ABOUT THIS TASK: In the passage on the St. Lawrence pursuit, please say where the American troops were taken back on board after being marched along shore past the fort.

EXTRACTED TEXT:
☆ ☆ ☆ ☆ ☆

In pursuit of Wilkinson's large flotilla came Mulcaster with a skilfully managed fleet, attacking their rear and keeping the American army in a state of nervous tension. Along the north shore of the St. Lawrence a strong force of regulars and militia kept pace with the advancing enemy. At every narrow stretch among the Thousand Islands a sharp musketry fire was kept up on the passing American boats. Colonel Morrison was in command of the British troops and with him was Colonel Harvey, courageous and experienced. To harass the Americans more troops were needed, and at Prescott the British were joined by the greater ,,part of the garrison of Fort Wellington. The two companies of the 49th Regiment, some fencibles and voltigeurs, a few Indians, and a 6-pounder gun with its crew brought the force to a little over 800.

The Americans dreaded the guns of Fort Wellington at Prescott, and before they reached Ogdensburg disembarked their troops, and, with only enough men to man-age the boats, sent their fleet past the British fort in the night. The troops were hurriedly marched along shore and taken on board at the Red Mill, four miles below Ogdensburg, and the advance was then continued by water.

☆ ☆ ☆ ☆ ☆

GIVEN INFORMATION:
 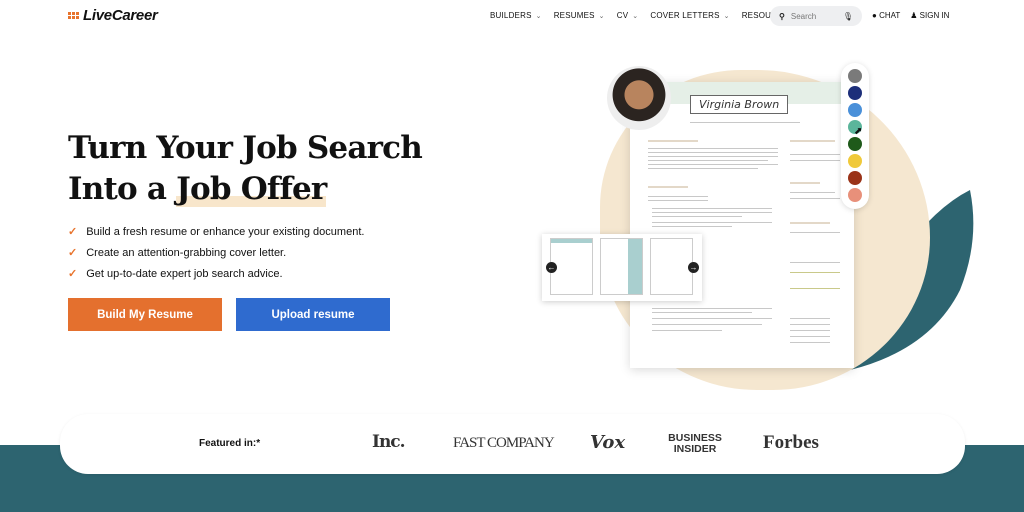 What do you see at coordinates (690, 16) in the screenshot?
I see `nav-cover-letters: COVER LETTERS ⌄` at bounding box center [690, 16].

☆ ☆ ☆ ☆ ☆

YOUR SOLUTION: At the Red Mill, four miles below Ogdensburg.